NotCrazy wrote:
Phonic wrote:
Autism is lifelong, but the most overt symptoms can be managed through therapy and medication, eventually to the point where it is so mild that a diagnosis might no longer be apt, you've still got the gene - and therefor you're still autistic, but it's not longer such a "disability"
I don't think I've ever heard of someone who completely managed all of their symptoms, I find that hard to believe.
But if the symptoms can be managed to the point of no longer being diagnosed isn't that technically a type of cure? Especially if it is achieved through therapy alone. Isn't that just learning to adapt?
Just for the record I don't believe this girl. If you watch her videos they mostly deal with her bragging about how much smarter she is than everyone else. I suspect there is something else going on here.
I see it more like having cancer* which is "in remission." You are not considered to be "cured," even though you no longer have a treatable disease.
Similarly, ASDs are understood to be a difference in how the brain works. With really good therapy, and a lot of hard work, some people may be able to reduce** the negative impacts that difference makes in their day-to-day life to the point that they no longer cause the clinically significant impairments required for a diagnosis. At that point, they would be considered to be neurologically AS, but their symptoms would be sub clinical. The difference in how their brain works is still there, so they aren't "cured."

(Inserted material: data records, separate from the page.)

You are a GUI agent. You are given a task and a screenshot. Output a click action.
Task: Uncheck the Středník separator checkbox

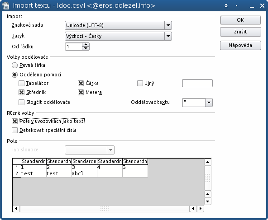[x=21, y=93]
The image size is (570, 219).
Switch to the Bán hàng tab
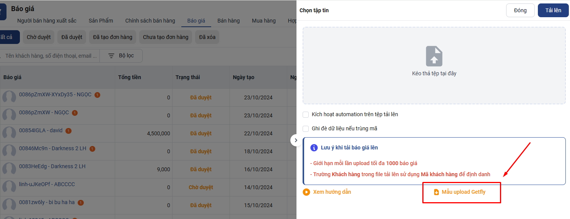(x=228, y=21)
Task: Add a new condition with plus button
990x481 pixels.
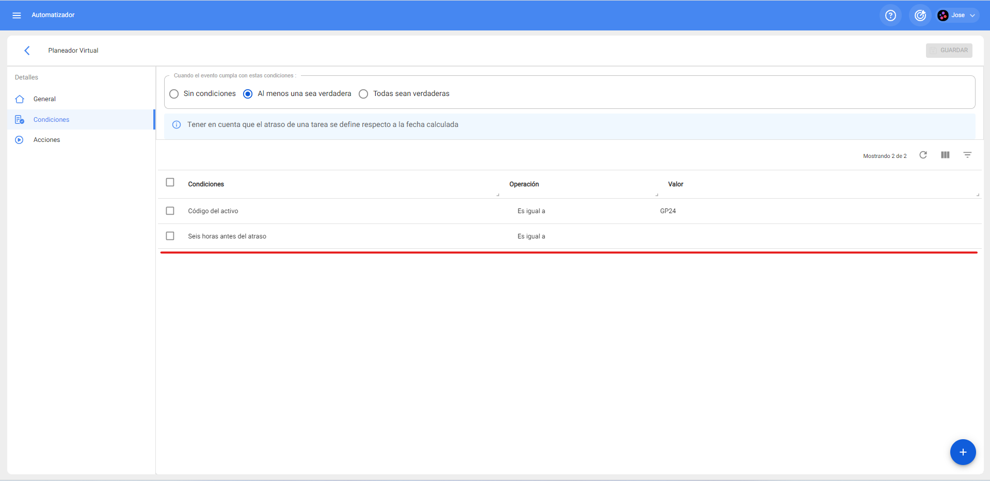Action: pyautogui.click(x=963, y=452)
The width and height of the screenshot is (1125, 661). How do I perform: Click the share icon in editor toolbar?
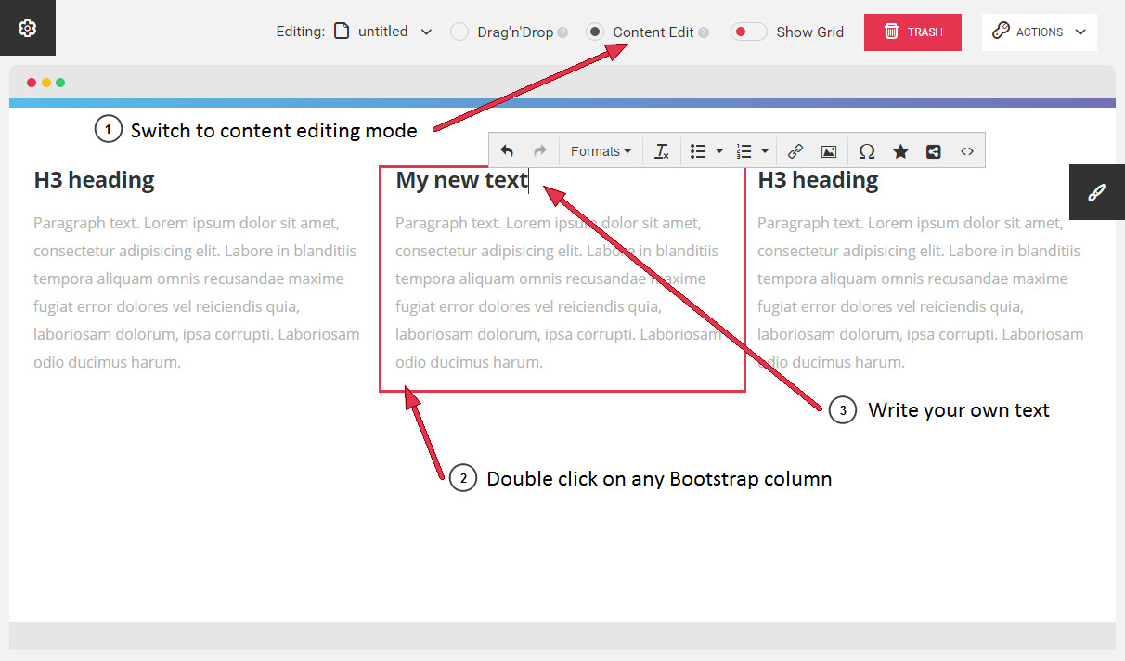(x=934, y=151)
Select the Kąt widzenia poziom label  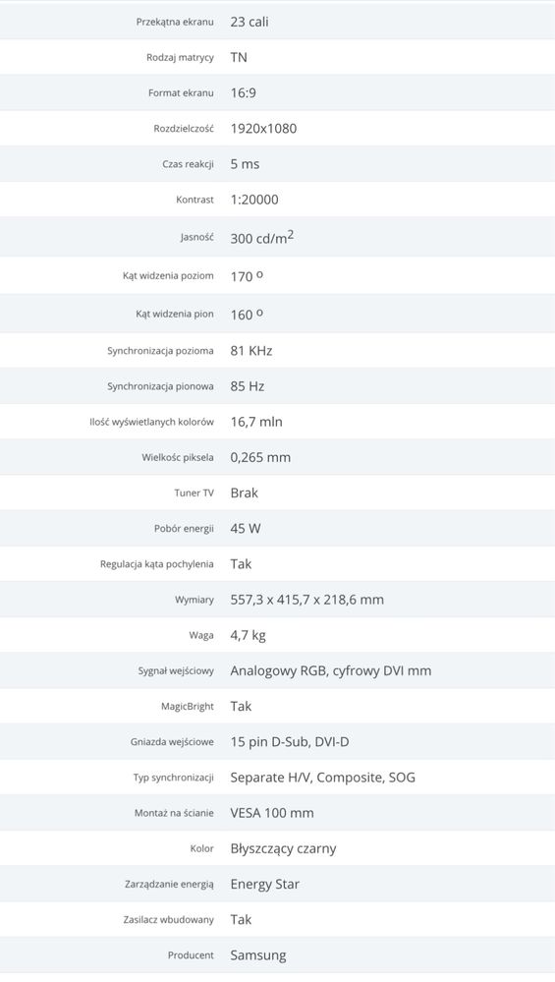168,275
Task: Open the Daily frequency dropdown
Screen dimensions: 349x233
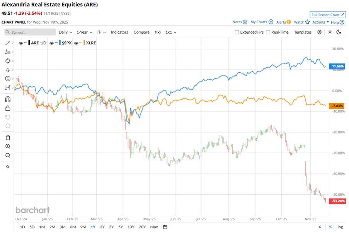Action: pos(65,32)
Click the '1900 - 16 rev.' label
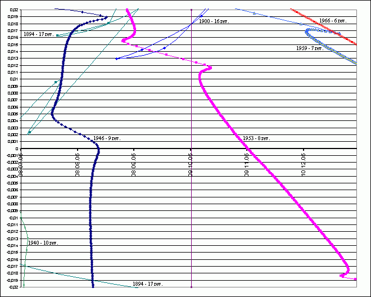 (x=214, y=21)
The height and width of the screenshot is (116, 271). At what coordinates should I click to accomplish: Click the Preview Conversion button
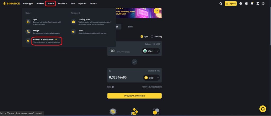[134, 96]
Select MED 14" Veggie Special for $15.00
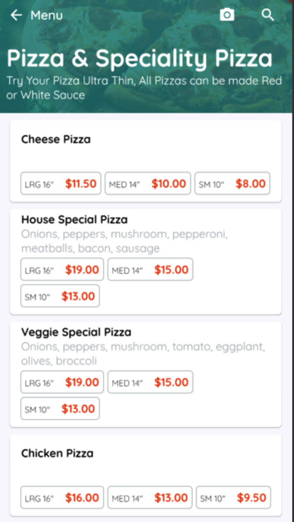The image size is (294, 522). tap(150, 382)
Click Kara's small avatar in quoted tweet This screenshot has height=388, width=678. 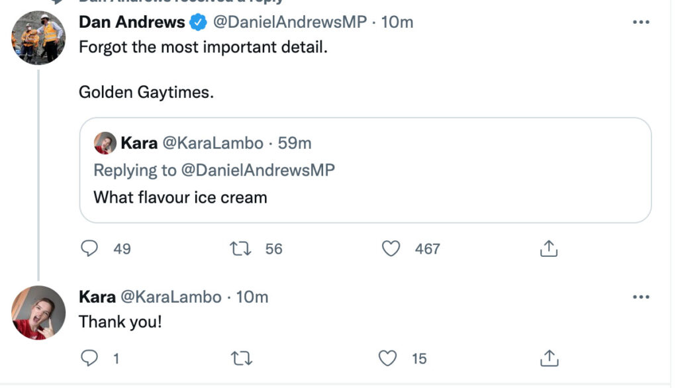pos(105,143)
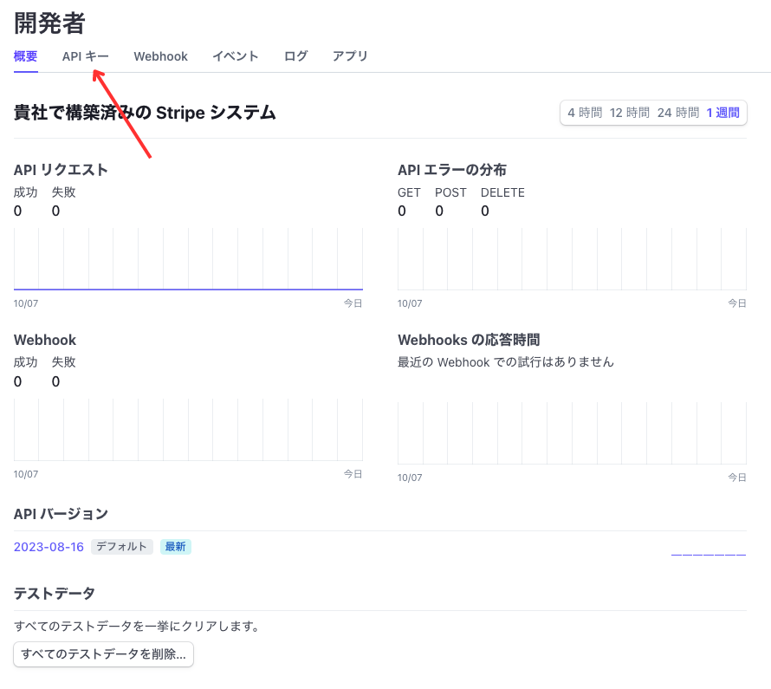Open the API キー tab
The width and height of the screenshot is (771, 689).
86,56
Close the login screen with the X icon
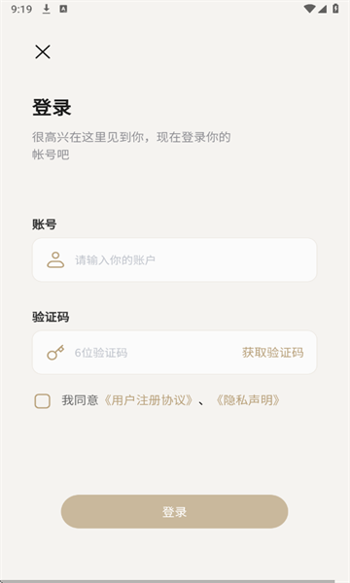The image size is (350, 583). (x=43, y=52)
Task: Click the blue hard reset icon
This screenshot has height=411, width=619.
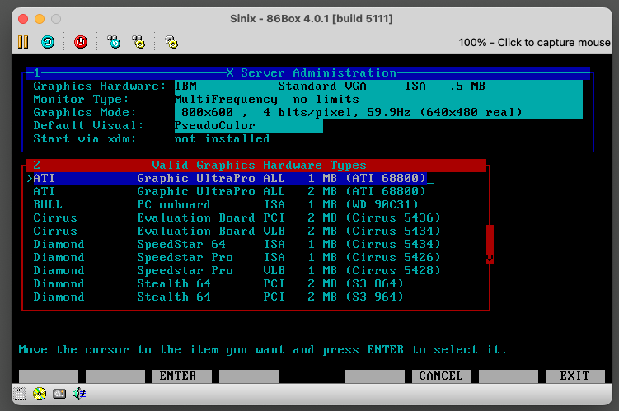Action: pyautogui.click(x=49, y=41)
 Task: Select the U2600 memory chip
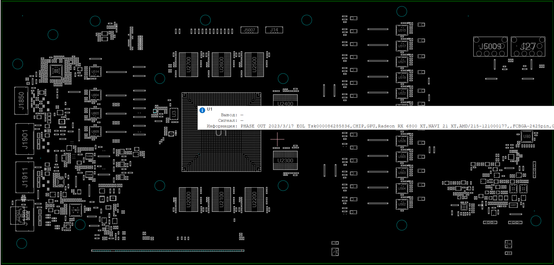221,65
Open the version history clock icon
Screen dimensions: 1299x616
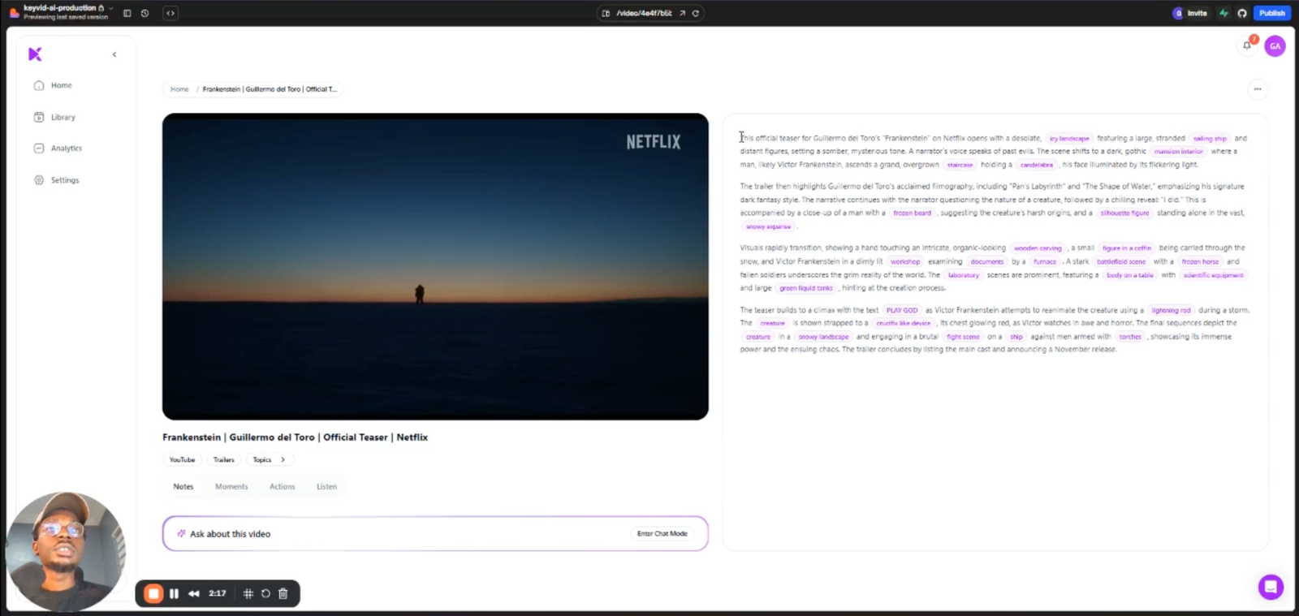[145, 13]
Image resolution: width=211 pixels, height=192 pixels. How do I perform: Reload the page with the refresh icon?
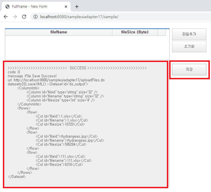point(24,17)
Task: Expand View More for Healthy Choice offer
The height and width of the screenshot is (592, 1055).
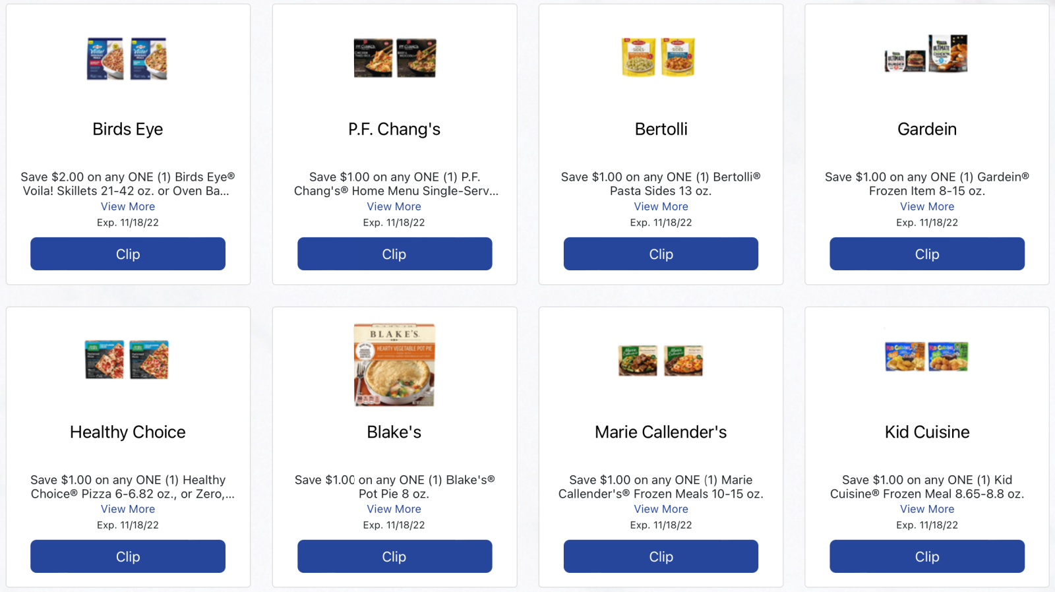Action: [x=128, y=509]
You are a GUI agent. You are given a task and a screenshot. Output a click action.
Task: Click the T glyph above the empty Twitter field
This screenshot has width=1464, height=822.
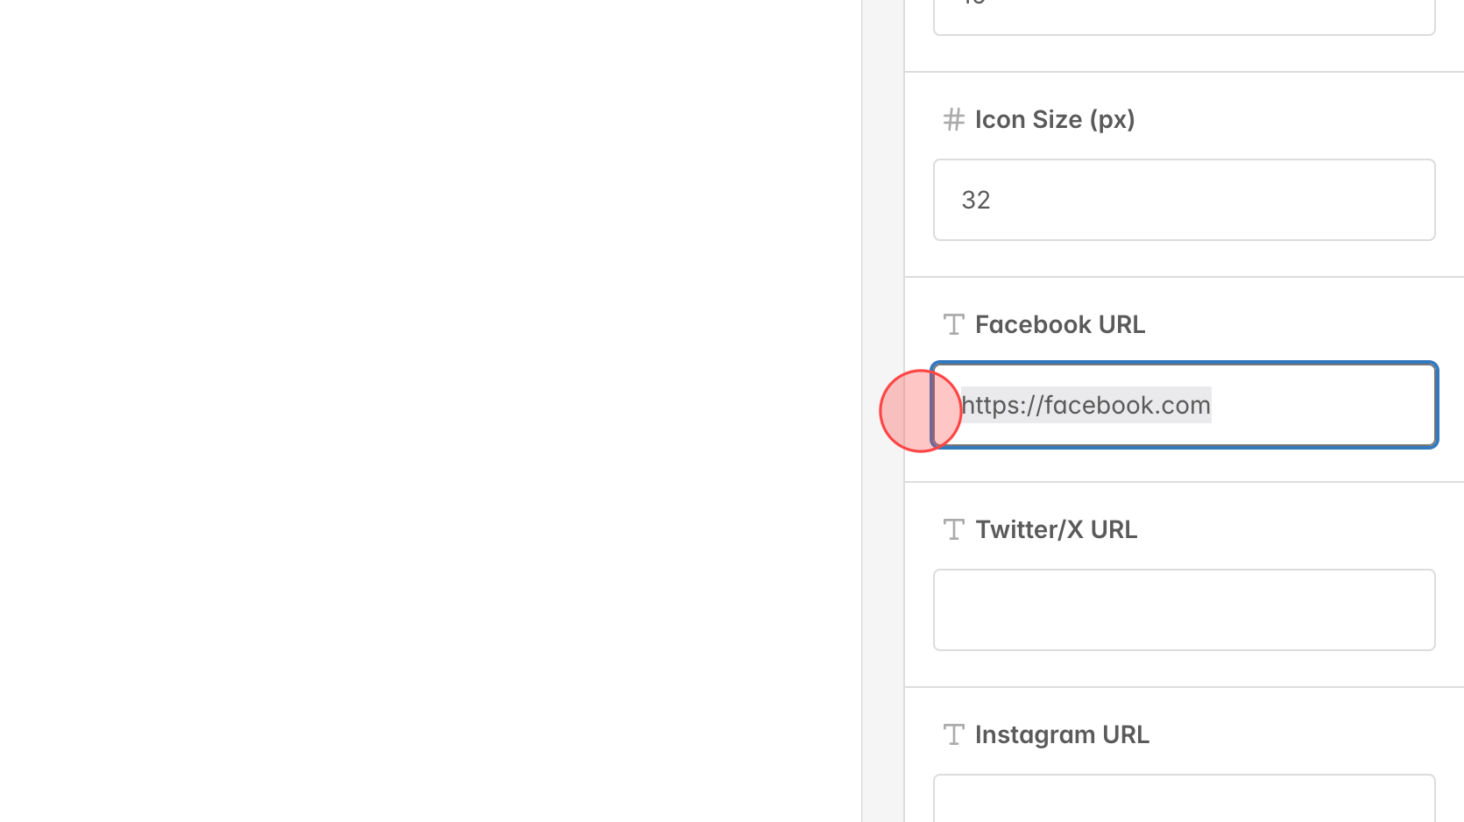click(x=953, y=529)
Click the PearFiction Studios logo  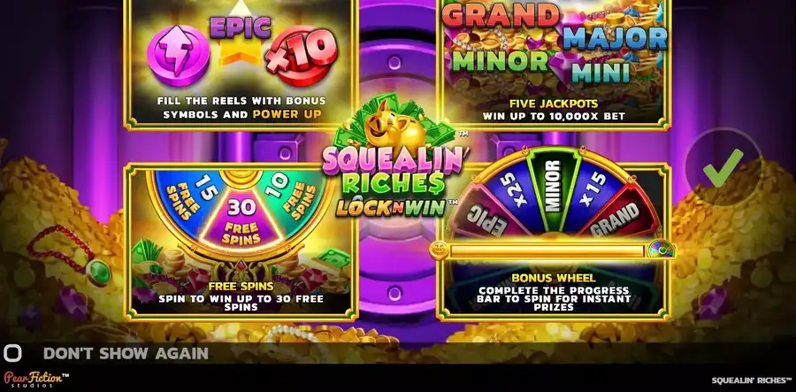point(36,380)
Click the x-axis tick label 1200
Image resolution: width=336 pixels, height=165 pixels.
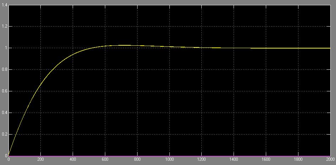click(x=202, y=159)
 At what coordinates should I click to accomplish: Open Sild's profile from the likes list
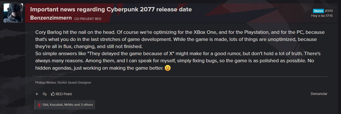click(x=45, y=105)
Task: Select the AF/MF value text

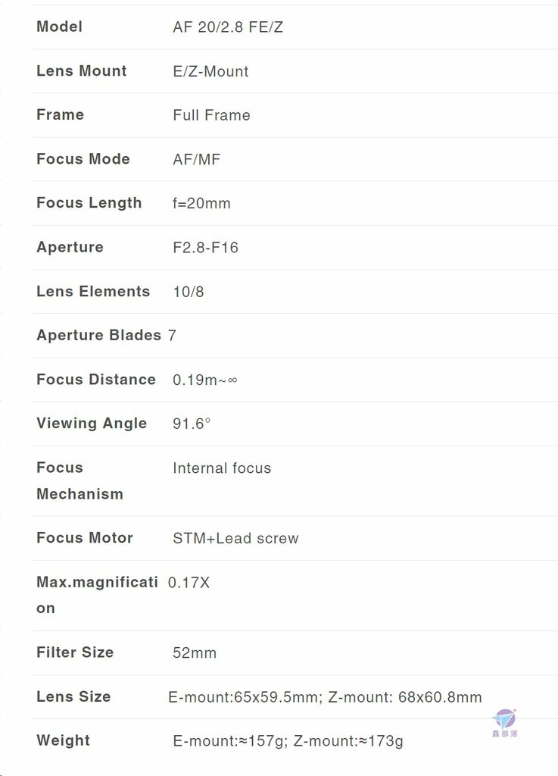Action: [x=197, y=159]
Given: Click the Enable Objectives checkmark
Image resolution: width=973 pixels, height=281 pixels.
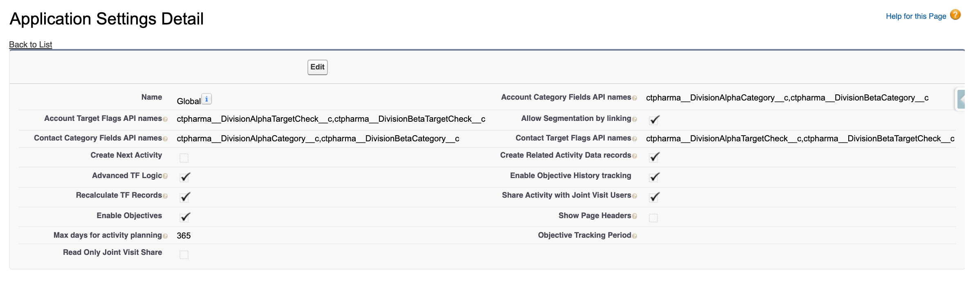Looking at the screenshot, I should 185,217.
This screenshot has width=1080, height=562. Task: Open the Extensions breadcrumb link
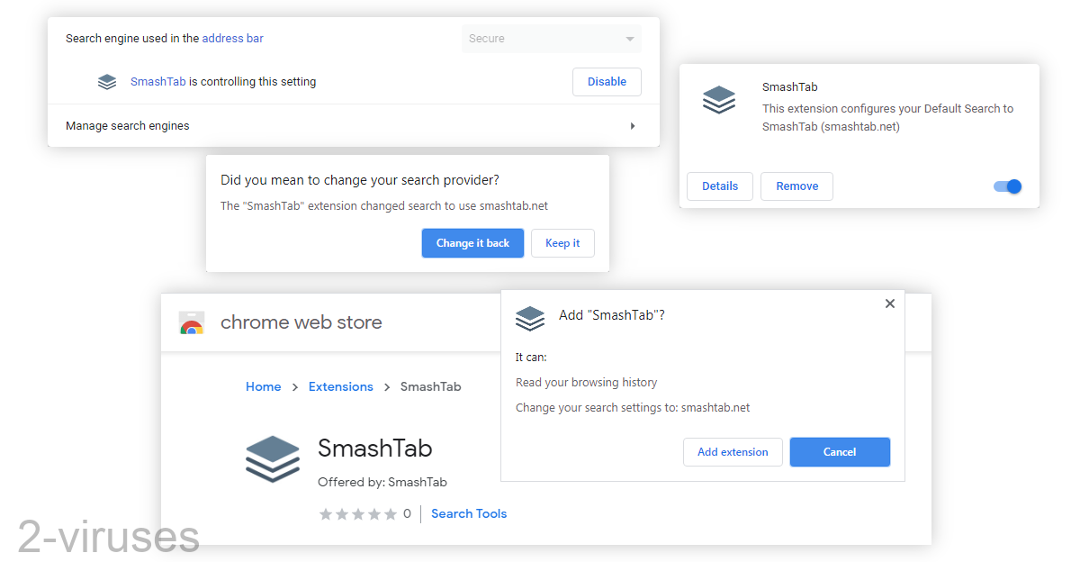click(x=341, y=386)
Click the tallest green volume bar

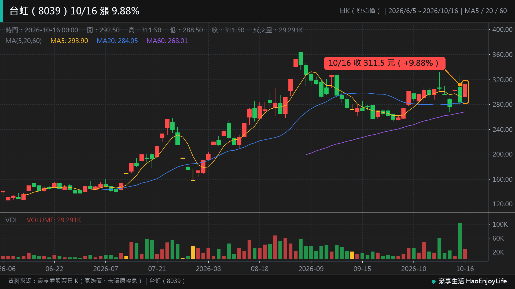460,241
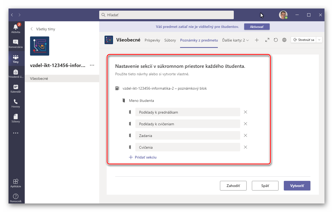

Also, there is a phenomenon referred to as "mid life autistic burnout." Someone who has overcome the impairing symptoms of their ASD may be doing so only with great effort. They may, at some point and for various reasons, no longer be able to keep up that level of effort, at which time their symptoms would return -many times they are worse when they do. Again using the cancer analogy, I have a friend who has been cancer free for nearly 3 decades - but if it comes back, he wouldn't be considered to have "gotten" it again. It would simply no longer be in remission.
* I realize that a "cancer" analogy only goes a short distance. I am using it only to point out another situation in which something can "go away" but not be considered "cured."
**edited to change "some people can reduce" to "some people may be able to reduce"
Last edited by another_1 on 04 Apr 2011, 10:06 pm, edited 1 time in total.